Last year, I sold a third of my mother cows plus all of my calves. No replacements were kept due to the drought and gouging on feed prices. If it wasn’t for a neighbour who let me bale his straw, I would have had to exit the cattle business. By the way, I am glad there are still people who do not base their decisions on opportunism, but on honour.

This year I will be forced to sell additional mother cows and the calf crop with no replacements. All of the income generated from those sales will go to feed the remaining herd. So, it looks like year two with no income.

In 2003, I had a larger number of cows and ewes. In 2010, I have a substantially reduced herd of cows and will have to reduce further. I have no ewes left, they are all gone. I also had to reduce the horse herd. Only a handful of horses remain, and with the new regulations it is difficult to market them.
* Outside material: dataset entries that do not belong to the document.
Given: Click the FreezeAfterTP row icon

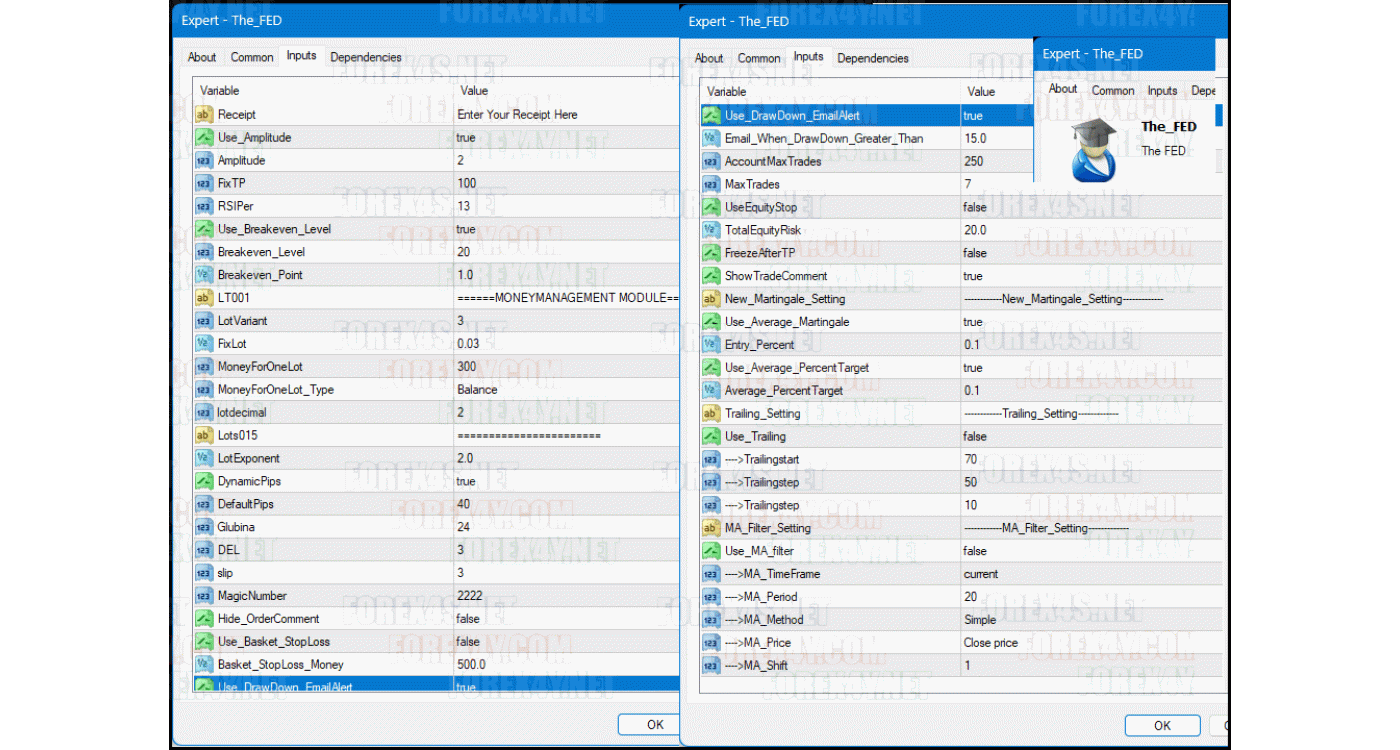Looking at the screenshot, I should [711, 254].
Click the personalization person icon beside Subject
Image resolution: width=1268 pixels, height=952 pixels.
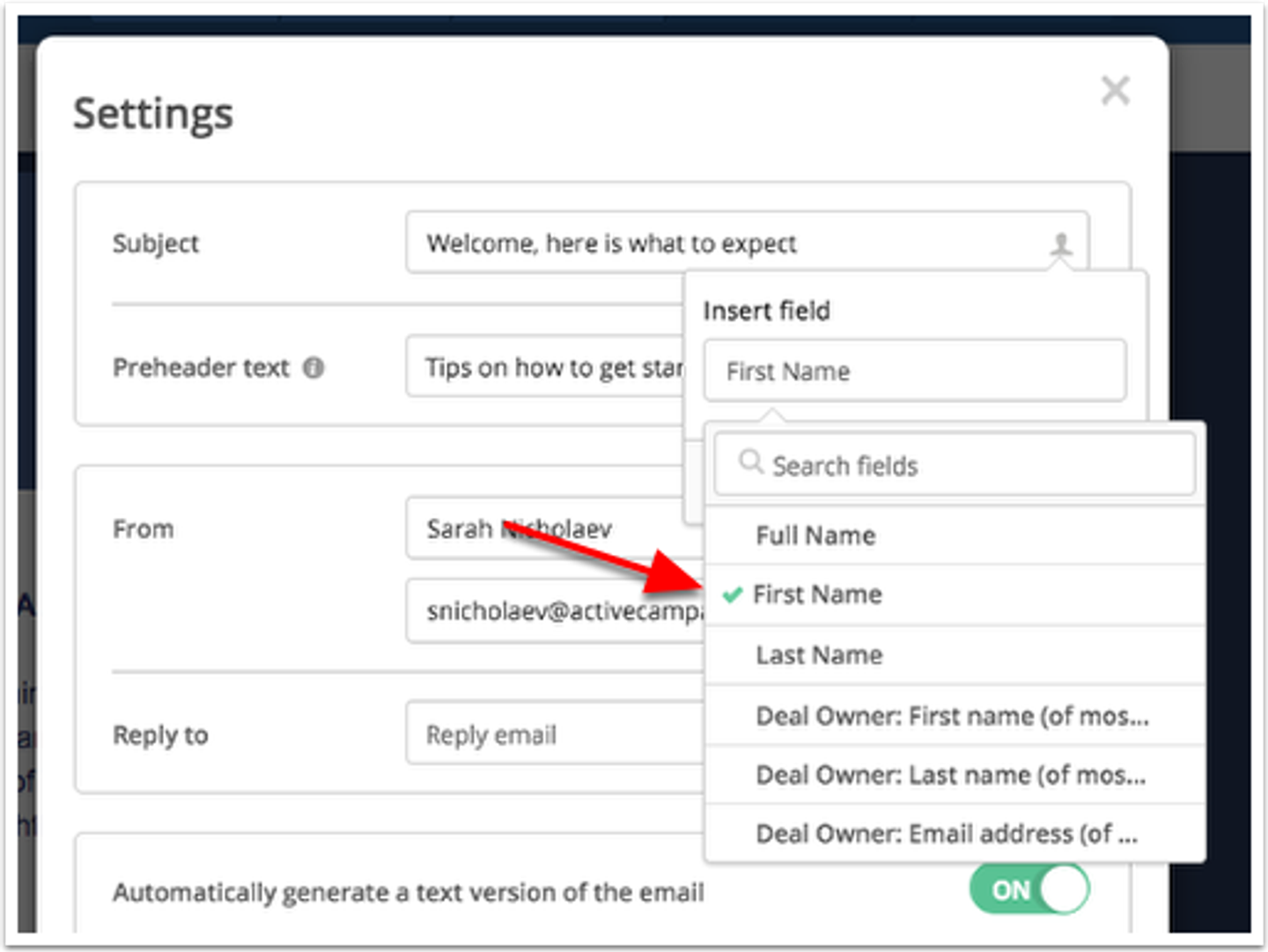pyautogui.click(x=1063, y=244)
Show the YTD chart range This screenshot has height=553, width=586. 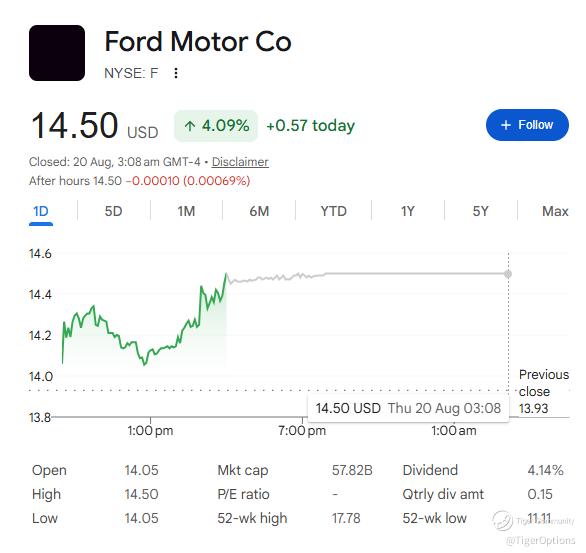pos(333,211)
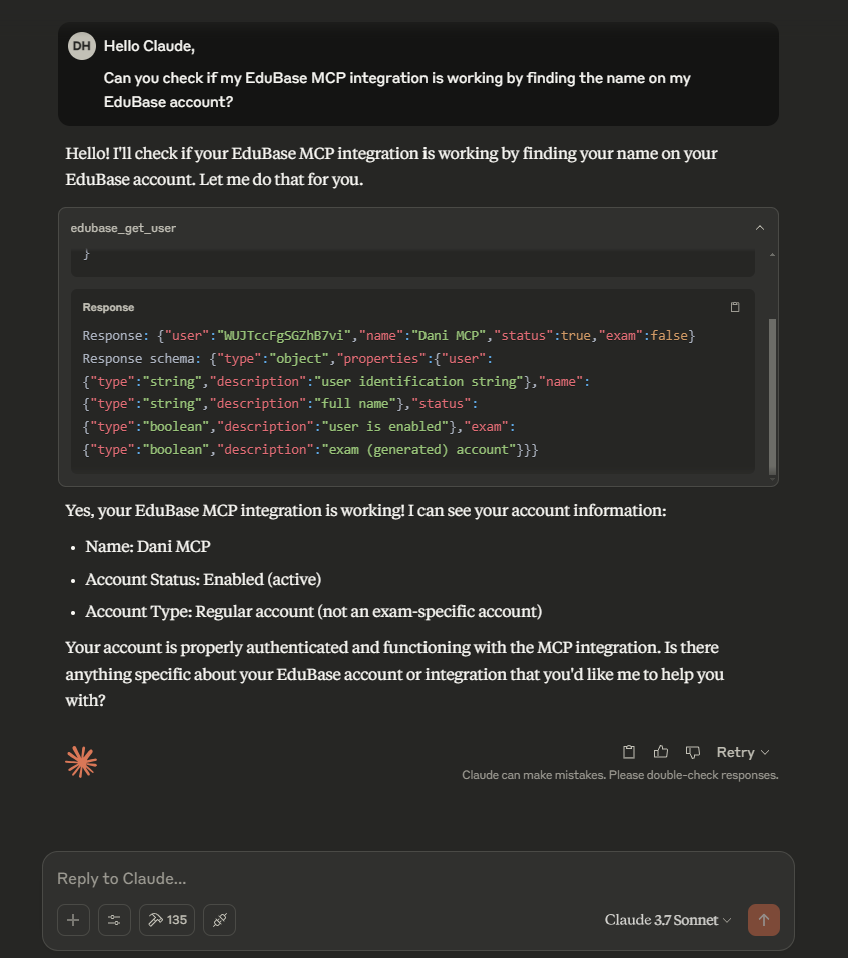The image size is (848, 958).
Task: Give the response a thumbs down
Action: pyautogui.click(x=692, y=752)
In talking with cattle buyers and auction houses, my understanding is that in the Alberta and B.C. Peace region, the estimates are that 30 percent of the cattle are gone and the land has been sold. Most of the land sold, I have been told, has gone to corporations and foreign investors.

The relief package announced by the federal government is a joke at $50 per head for last year’s fed cattle.
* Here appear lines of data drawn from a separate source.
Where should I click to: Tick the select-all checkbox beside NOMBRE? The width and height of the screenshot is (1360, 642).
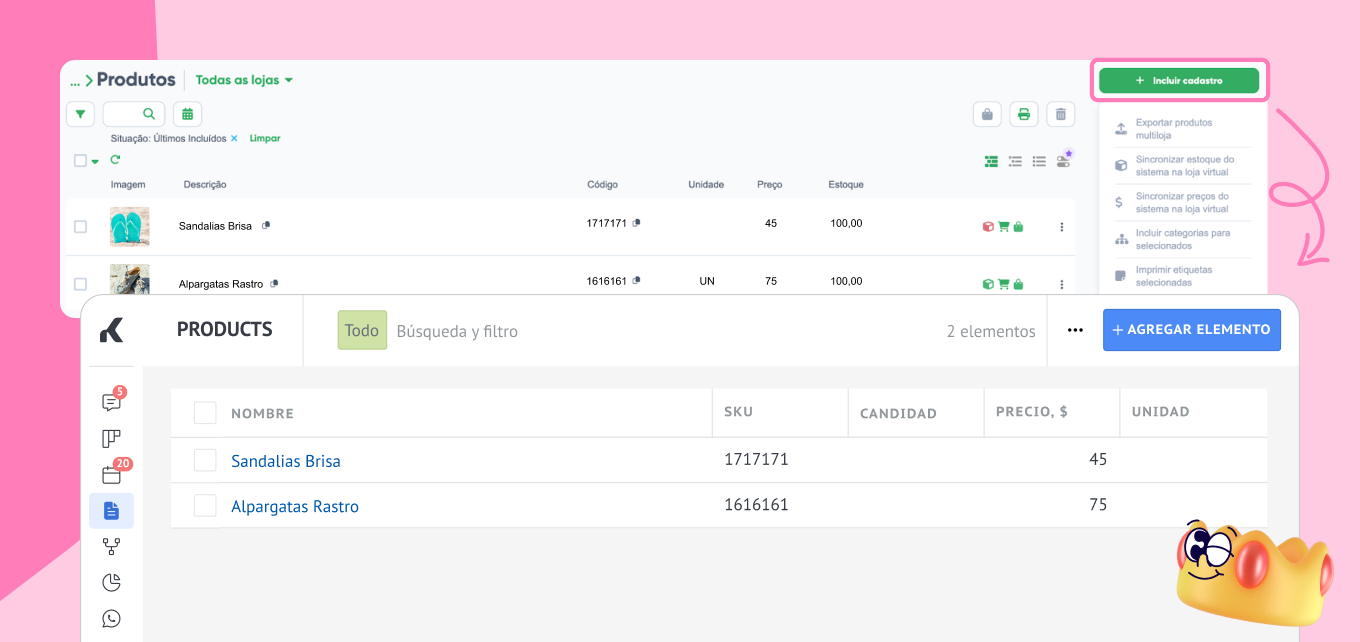[205, 413]
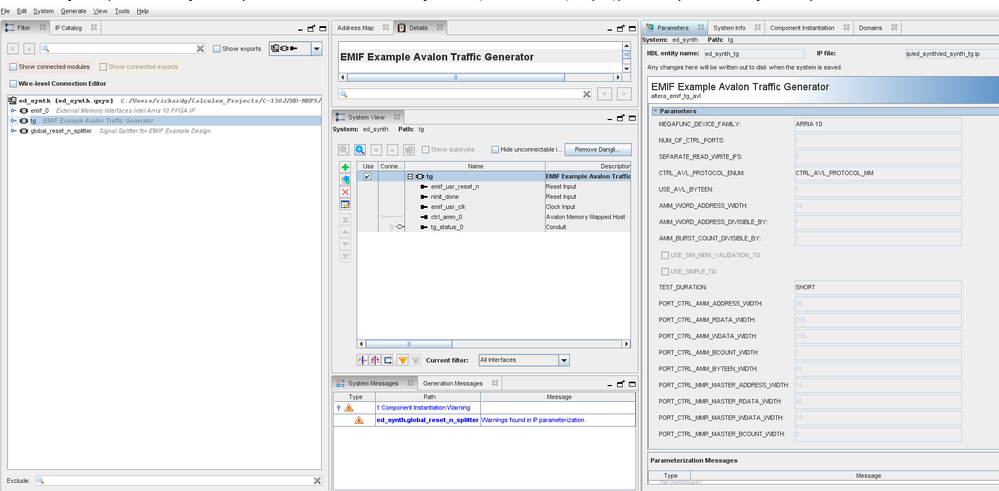This screenshot has width=999, height=491.
Task: Click the orange funnel filter icon
Action: [x=402, y=360]
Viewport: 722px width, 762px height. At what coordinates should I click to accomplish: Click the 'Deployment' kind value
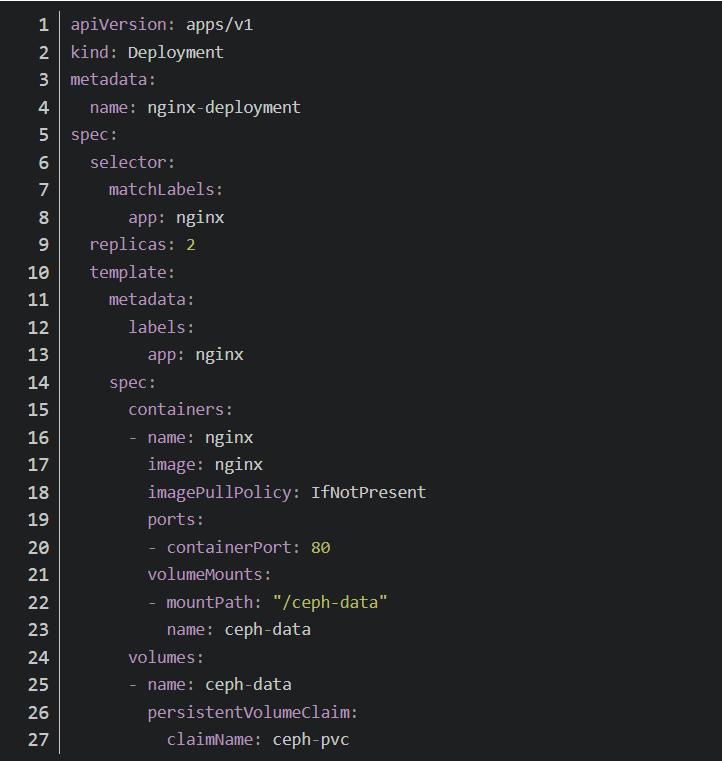[175, 52]
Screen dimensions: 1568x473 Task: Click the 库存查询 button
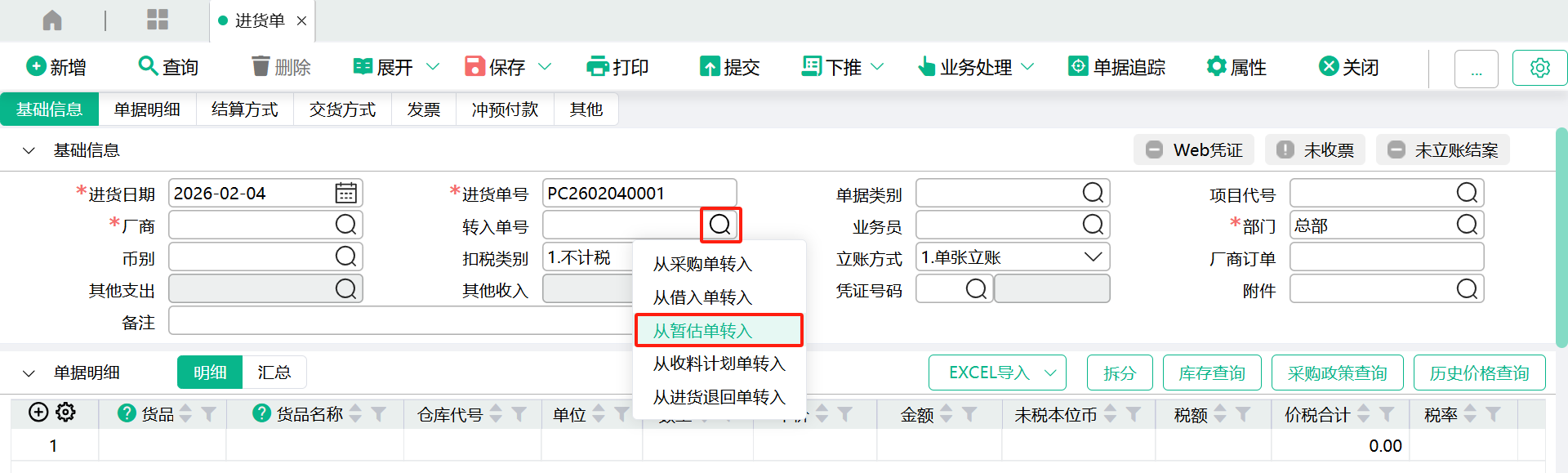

Let me put that in perspective for you. I required 450 bales to feed my cattle, which I had to buy. A good sum of those were the straw bales that my neighbour allowed me to bale for a reasonable price. I needed additional bales to feed my cows.
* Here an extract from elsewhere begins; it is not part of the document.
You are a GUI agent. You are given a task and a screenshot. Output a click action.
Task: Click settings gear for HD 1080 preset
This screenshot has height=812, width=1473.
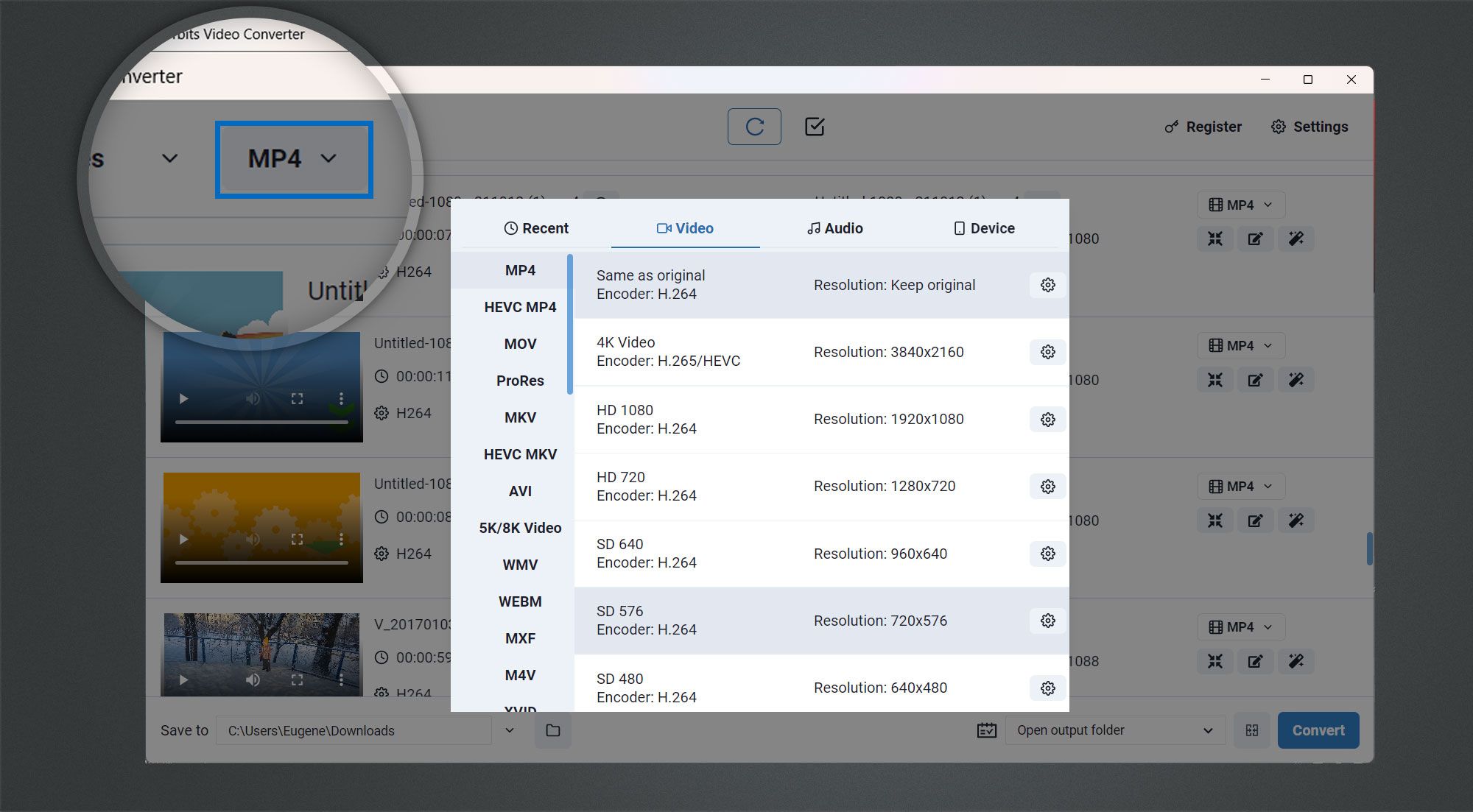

The price of bales varied, of course, but an average price was $45.

The relief package announced by the federal government (if I was eligible and I am not) would have netted me $1,900. What a joke.

Feed was costing me $60 a day. In terms of feed costs, the announced aid package was basically one month of feed. Last year, I had to start feeding in July. This year, I am spending $1,000 a month renting pasture because mine have long given out due to the continued drought.

Statistics Canada official numbers for the decline of cattle are 5.6 percent for Alberta and Manitoba, 6.3 percent in Saskatchewan, and seven percent in B.C. The number of family farms left in the West raising cattle is down 3.5 percent to 99,026 farms.

The sale catalogues in the region are as thick as a small phone book and the majority is cattle operations. If the trend continues, there will only be very large operations and very small farmers, with nothing in between.

The affected areas need help but it is doubtful they will receive it. We are not important to the main parties in Ottawa or Edmonton. The governing Tories, both provincial and federally, view the seats safe and no aid will come. The other parties view the seats unwinnable, so will likewise put no effort into helping.

They will fiddle with gun registry and other side issues. All the while, we bleed to death financially.

The causes of this financial hardship are not only the drought, but severely depressed prices for livestock from a sector dominated by two players who have a captive supply of livestock as well as a captive market. The National Farmers Union cattle report clearly outlined the issues, and like the Easter report, it continues to be ignored.

The drought has succeeded where government regulations, bureaucracy and inaction could not succeed – driving farmers from the land.

Farmers in the affected areas need financial help. AgriStability does not work. It is based on the assumption that you will only have one bad year and here we have already had 12.

I have never qualified because of it. Many other farmers are in the same situation. Farmers need immediate aid and the aid needs to be $500 per mother cow and replacement stock.

Furthermore, the aid needs to be immediate and certain, and a total federal initiative without provincial participation. The last package the Alberta government used forced farmers into signing onto age verification to qualify.

We can continue to pretend there isn’t a problem and we can continue to pretend AgriStability is the catchall, or we can act.